§ **About this exercise**: Without including any pictures, retype exactly the lines from the top of the records through the line containing "This screenshot has width=1389, height=868.", that final line included.
[[ Material to process, beginning ]]
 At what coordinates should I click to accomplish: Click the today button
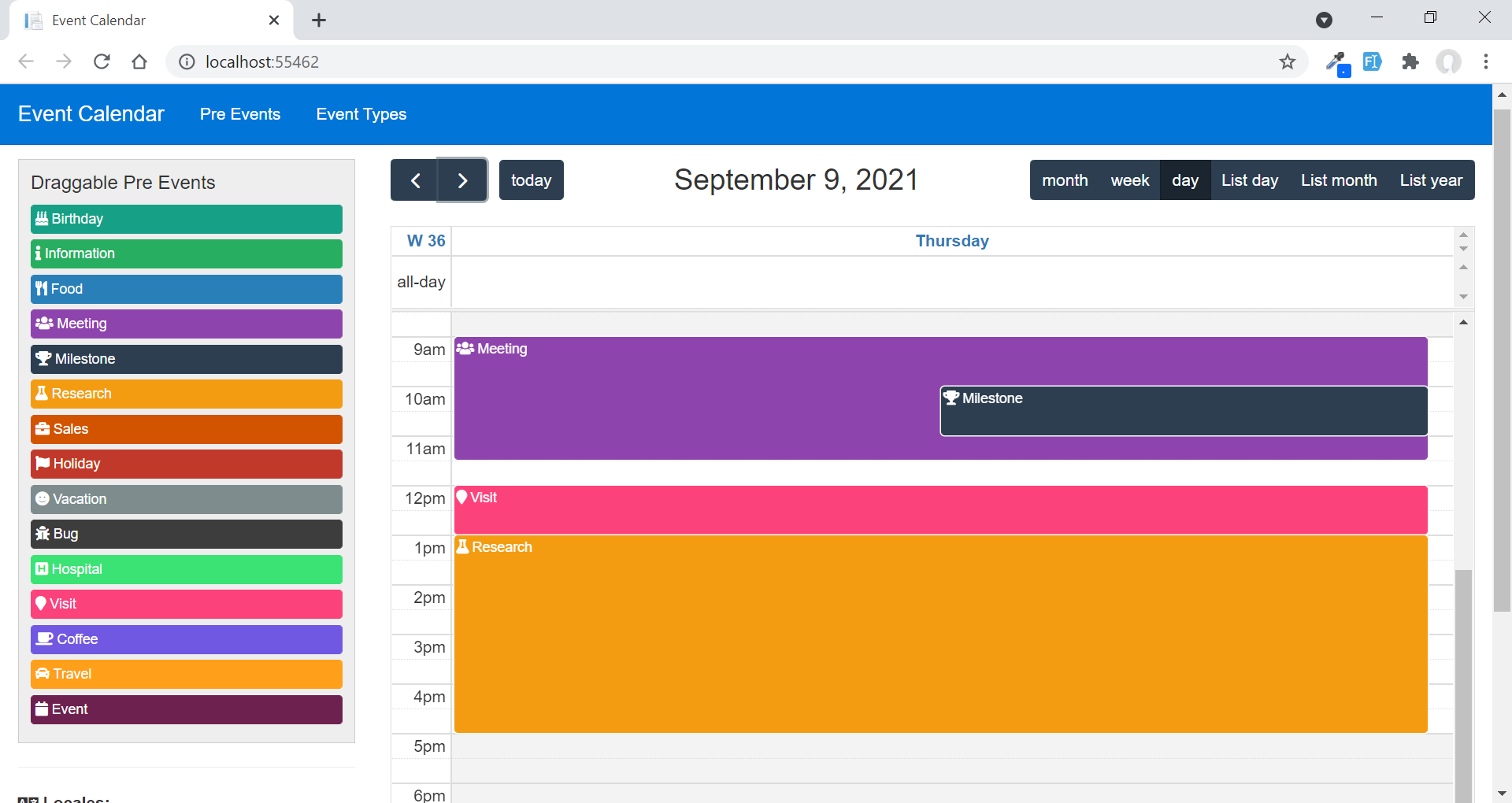click(x=531, y=179)
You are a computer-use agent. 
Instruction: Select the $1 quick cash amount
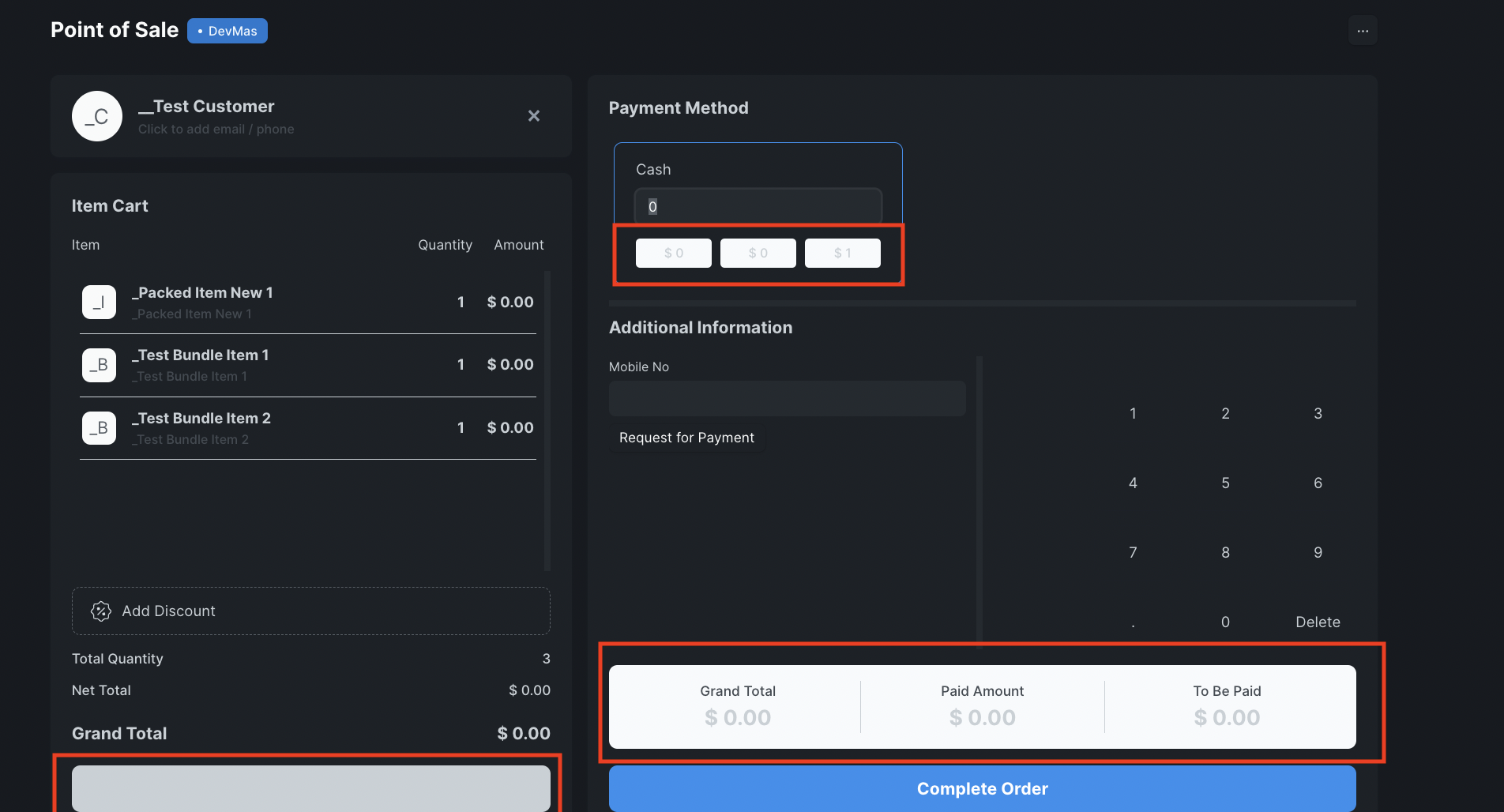tap(842, 253)
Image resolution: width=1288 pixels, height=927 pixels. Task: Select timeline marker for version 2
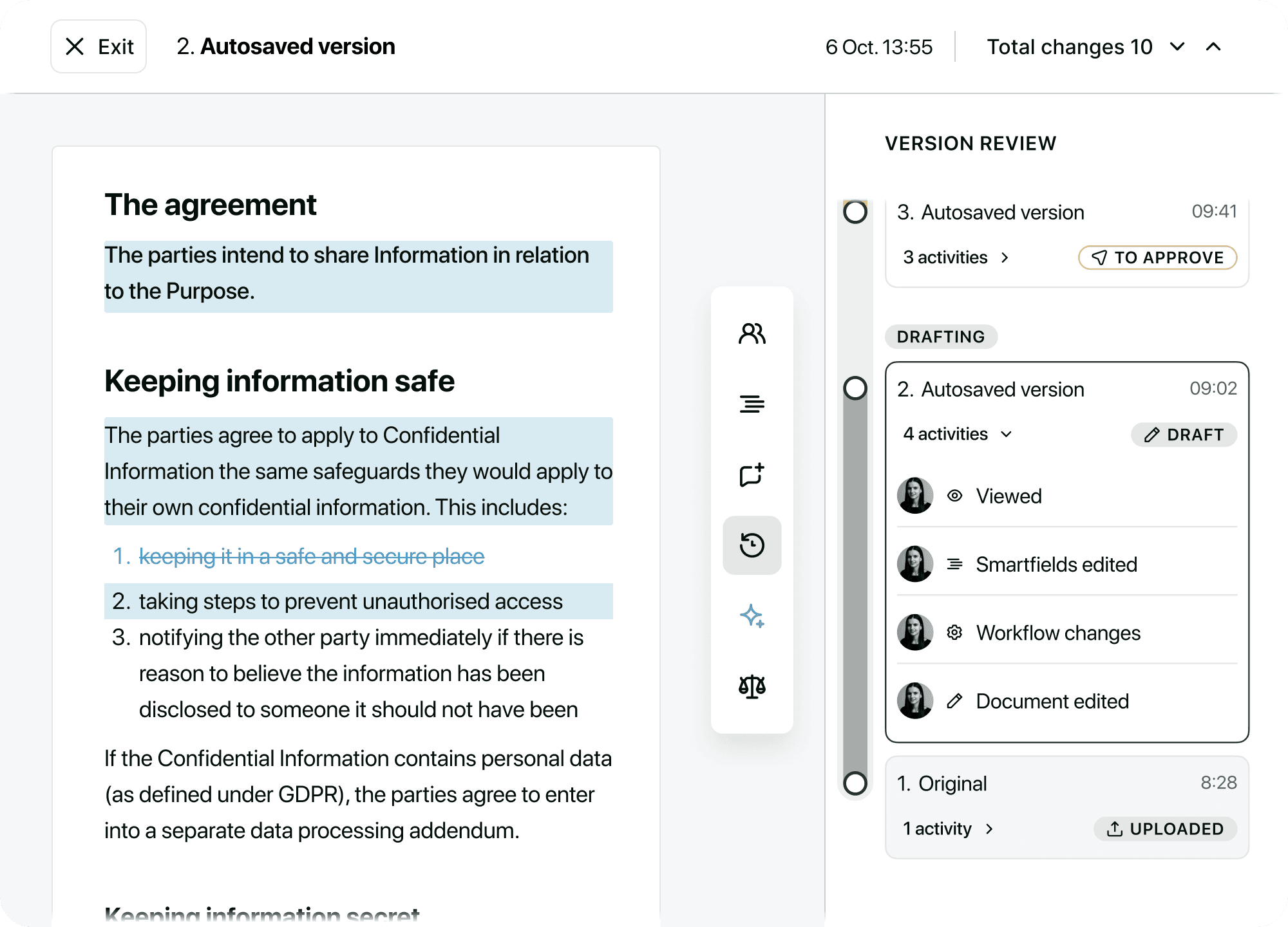coord(855,388)
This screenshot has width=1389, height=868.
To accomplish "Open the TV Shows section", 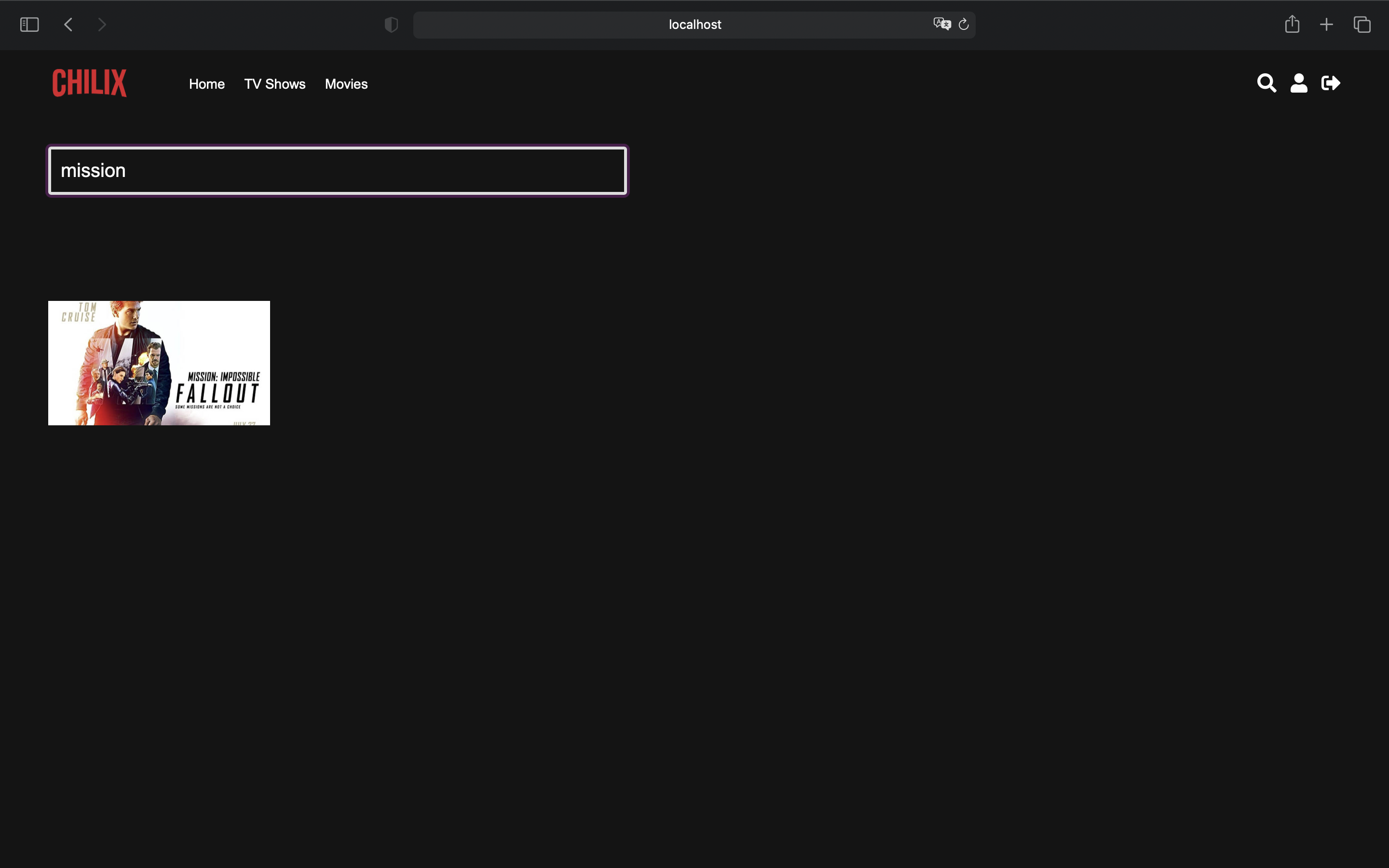I will [274, 84].
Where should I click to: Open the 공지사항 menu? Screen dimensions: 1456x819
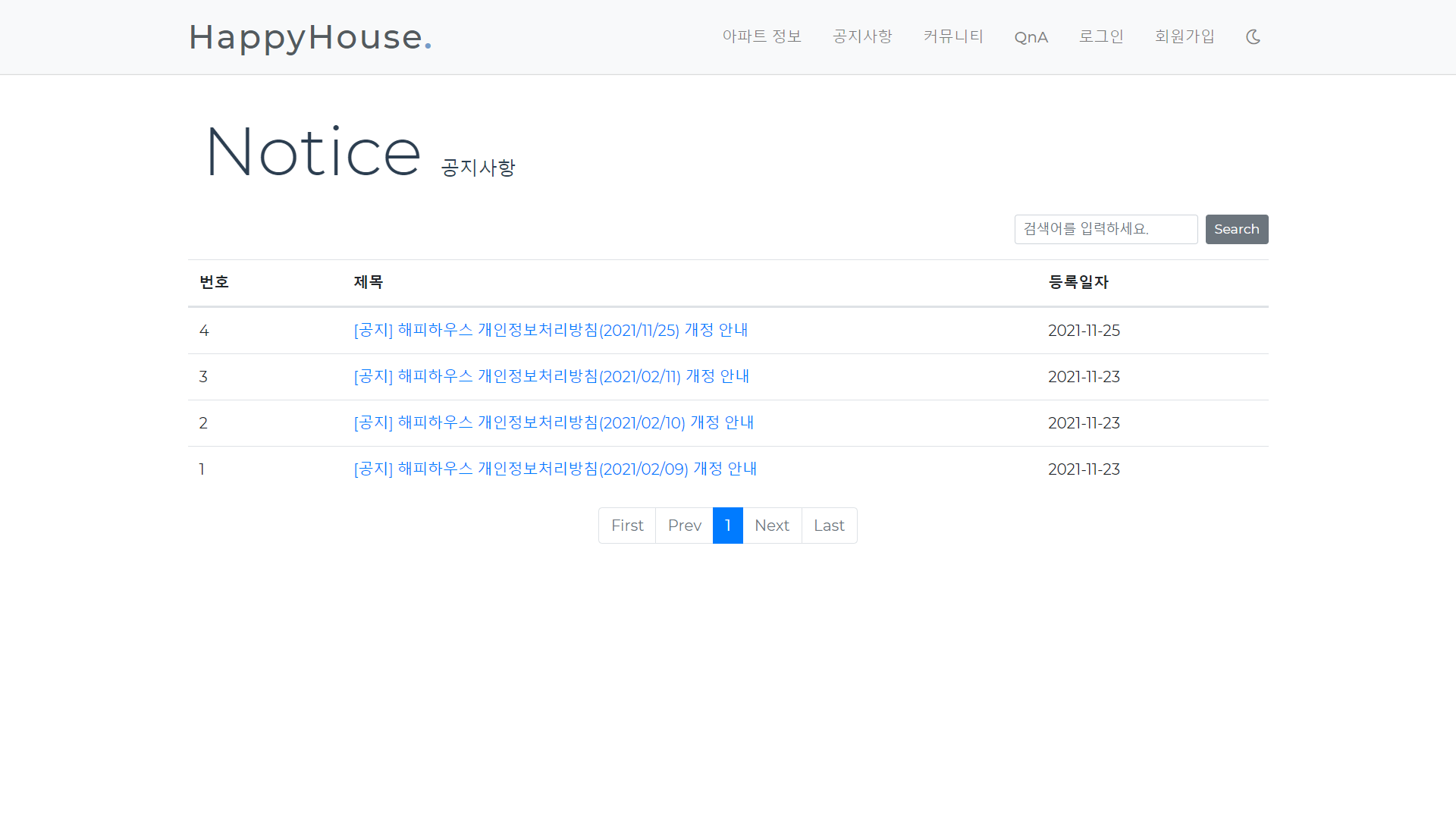coord(862,36)
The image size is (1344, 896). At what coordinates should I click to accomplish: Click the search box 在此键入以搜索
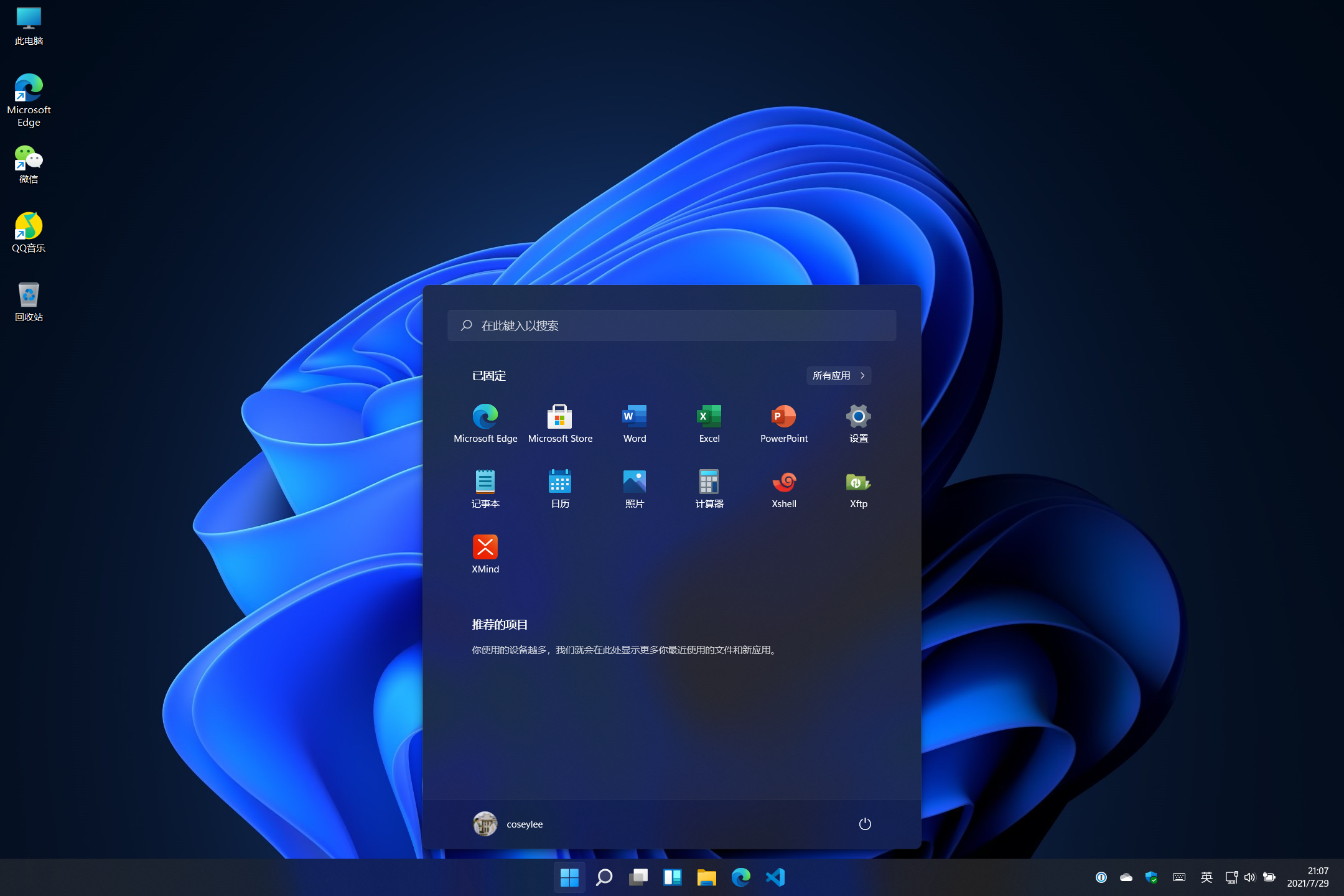[x=671, y=325]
[[ Material to process, end ]]
§ **Task response**:
 At what coordinates should I click to accomplish: Click the today button
click(x=531, y=179)
You are a computer-use agent. 
Instruction: Select the $1 quick cash amount
tap(842, 253)
Image resolution: width=1288 pixels, height=927 pixels. Task: Select timeline marker for version 2
coord(855,388)
This screenshot has width=1389, height=868.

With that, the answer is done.